As I was staying in Thurso tonight, I left most of my luggage as I passed through for the 40-mile round trip to John o’Groats. With a generous tailwind, the north-coast hop was delightful, with some scenic views of the craggy coast such as Dunnet, and yes, I have (picture).
So, I arrived at John o’Groats at noon (picture) – about the same time as two other End to Enders, the right types, who’d cycle-camped it. We shared a bottle of bubbly and cheese sandwiches and swopped yarns for three hours while we waited for the wind to drop, which it didn’t. Hello Steve hello Keith if you’re reading this.
I went to Duncansby Head to ensure I’d done the northeasterliest point, and slogged back in a two-hour headwind to Thurso. And that, ladies and gentlemen, was that. The arrival in JoG marked the…
Completion of the Scottish End-to-End
Completion of Land’s End to John o’Groats
and hence the
Completion of the End to End to End to End.
It’s been a fabulous trip. Well done bike: no punctures, no mechanicals, no problems at all. Well done Rob: no injuries, no accidents, no existential crises. Well done tent, mostly, though having spotted the millimetre-sized hole in the groundsheet, I now know why I woke to the occasional puddle by the entrance.
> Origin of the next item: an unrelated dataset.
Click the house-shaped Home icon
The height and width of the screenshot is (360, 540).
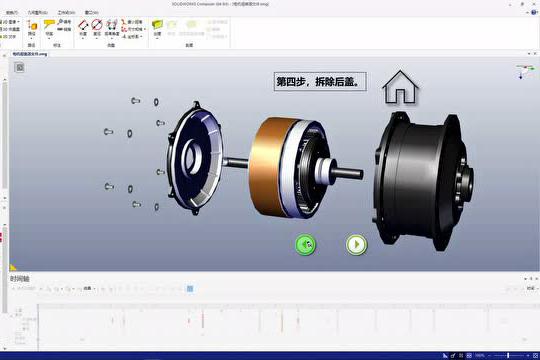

And it was a wonderful cross-section of England, Scotland and Scotland, good bad and average, in three parts – the English E2E, Dunbar to Stranraer, and the Scottish E2E – with some awesome scenery and delightful personal encounters. One of the highlights of my cycling life, for sure.
Miles today: 62
Miles from Kirkmaiden to John o’Groats: 460
Miles from Land’s End to John o’Groats: 1368
Miles since starting at Penzance: 1402
Midge bites: 0
Pairs of gloves lost: 0.5
Insects swallowed: 6
Nights camped: 12
Best beer: Loch Ness Dark, Loch Ness Inn, Drumnadrochit
Worst beer: Belhaven, rest of Scotland
Best scenery: Tough, but probably Glencoe, then Great Glen
Worst scenery: Dismal outskirts of Winsford, Cheshire
Total money found in road: 26p (20p used to buy campsite shower at Stranraer; 5p reinvested in wishing well outside Dunbar; 1p reinvested in wishing well in Invermoriston)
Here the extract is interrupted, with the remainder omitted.